上智大学理工学部機能創造理工学科 竹原 昭一郎 教授が担当する講義「つくるⅡ(キャリア形成Ⅱ)」では、学生が社会に出て企業などの組織の中でより良くキャリアを形成していくための具体的な活動手法を実践的に学ぶことを目指した講座を開催しています。この講座は、ハーバードビジネススクールなどで実行されているPBL(Project Based Learning) 手法に基づき、実践を通して主体性やプレゼンテーション技法を身につけるものです。

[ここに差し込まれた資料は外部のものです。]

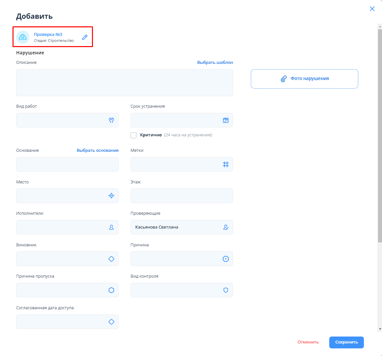Click the hashtag icon in Метки field

[x=226, y=164]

FRONTEO代表取締役社長 守本 正宏は、10月7日、本年度の講座で「AIと人類の未来を考える」と題した講義を行いました。
講義をする代表取締役社長 守本 正宏
講義に先立ち、永山 妙子 社外取締役から学生に向けて、本講座では現状分析から将来を予測するなど答えのない課題に取り組み、チームの見解をプレゼンテーションすることで社会に出るための力を伸ばすよう呼びかけがありました。またFRONTEOが20年以上に渡って発展してきた道のりと現在の取り組みを通して、AIとその活用に関する理解もぜひ深めてほしいとのメッセージが伝えられました。

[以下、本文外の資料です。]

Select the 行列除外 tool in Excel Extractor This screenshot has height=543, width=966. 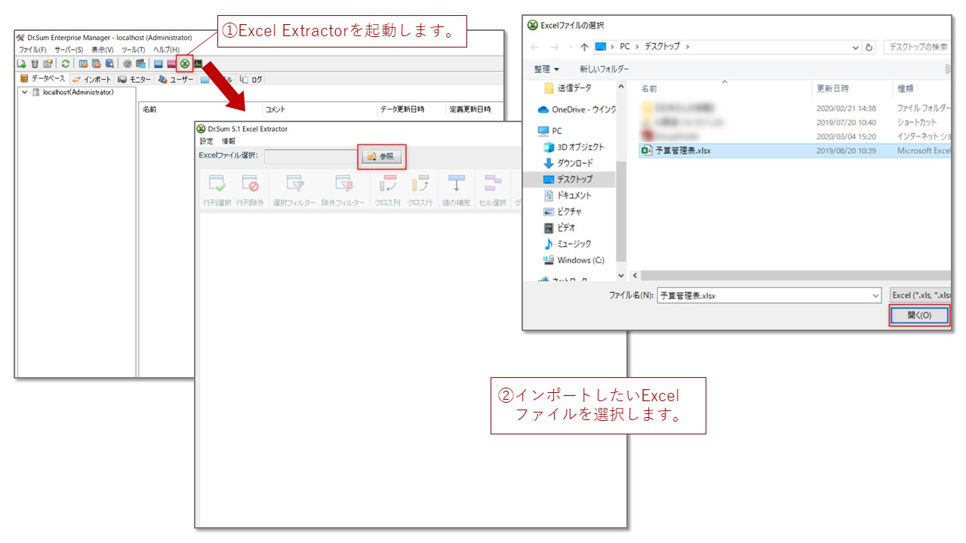[250, 189]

本講義で守本は、FRONTEOの自社開発AI「KIBIT(キビット)」が実社会のどのような場面で活用されているか、専門領域の中でもとくに創薬支援においてどのようにAIを実用化しているかなどを、具体例を交えながら紹介しました。
とくに、AIで人の暗黙知を再現したり、既知情報から未知の関連性を発見したりする「KIBIT」の設計思想と、その核となる“ひらめき”の大切さを強く訴えました。その中で、発明王エジソンの名言を引用しながら「このひらめきは、いわゆるセレンディピティ(偶然の出会い)から生み出されました。KIBITのアプローチはこれを体系的に誘発し、イノベーションをもたらすことができます」と学生に語りかけました。

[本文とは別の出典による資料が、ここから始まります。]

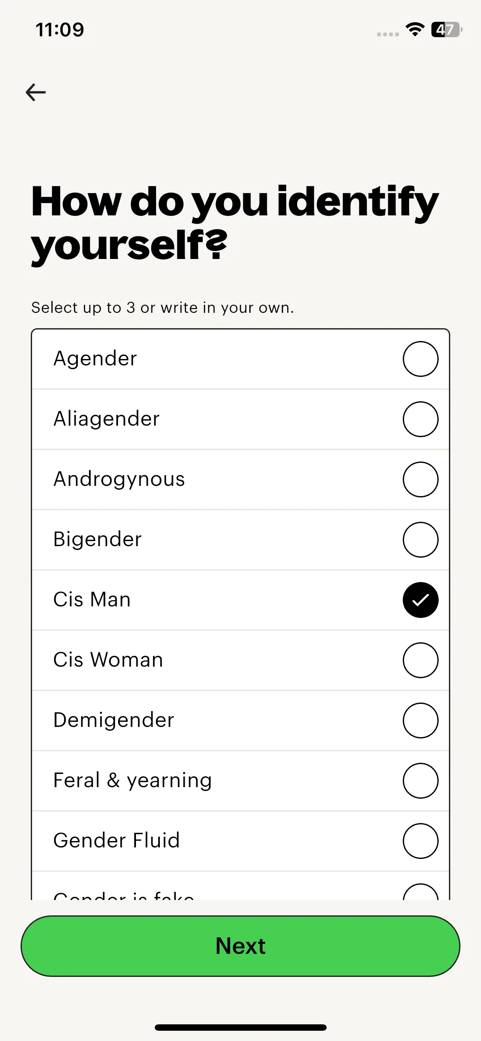Check the Androgynous option circle
The width and height of the screenshot is (481, 1041).
pos(420,479)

さらに、近年注目を集める生成AIとは異なる、KIBITの独自アプローチについての守本自身の考えを自社の取り組みとともに説明しました。技術が進化し発展を遂げた自動車において、スポーツカーは速さに優れるが人を大量に運ぶ目的にはバスが最適であるように、AIの世界においても、全ての分野で優れた性能を持つような汎用AIは今も将来も存在しないことを論じつつ、「KIBITと生成AIはどちらもAIですが、それぞれの設計思想があり、得意分野も異なります。KIBITが得意とする“未知の発見を専門家に促して仮説生成を支援する”ことは生成AIではなしえません。一方で、生成AIが得意な文章や絵、音楽の創造などはKIBITは行いません。皆さんはそうした視点を持ち、AIと人類の関係を考えてみてください」と話し、学生たちは間近で語られる熱意の込もった講義に、時折深くうなずきながら聴講していました。
質問の中には、すでに自身でAIの活用に挑戦したうえでの疑問や葛藤も含む具体的な問いかけも見られ、学生のAI技術に対する高い関心と積極的な姿勢がうかがえました。
今後、学生たちは「10年後の世界におけるAIと人類の関係は?」「セレンディピティに必要なことは?」といった議題について考察するグループワークに取り組み、来年1月に最終発表を行います。
FRONTEOは、今後も本講座を通じて、将来を担う学生たちが一層の進化が期待されるAIを正しく理解し、デジタル全盛社会の第一線で活躍するための一助となるよう、支援を継続してまいります。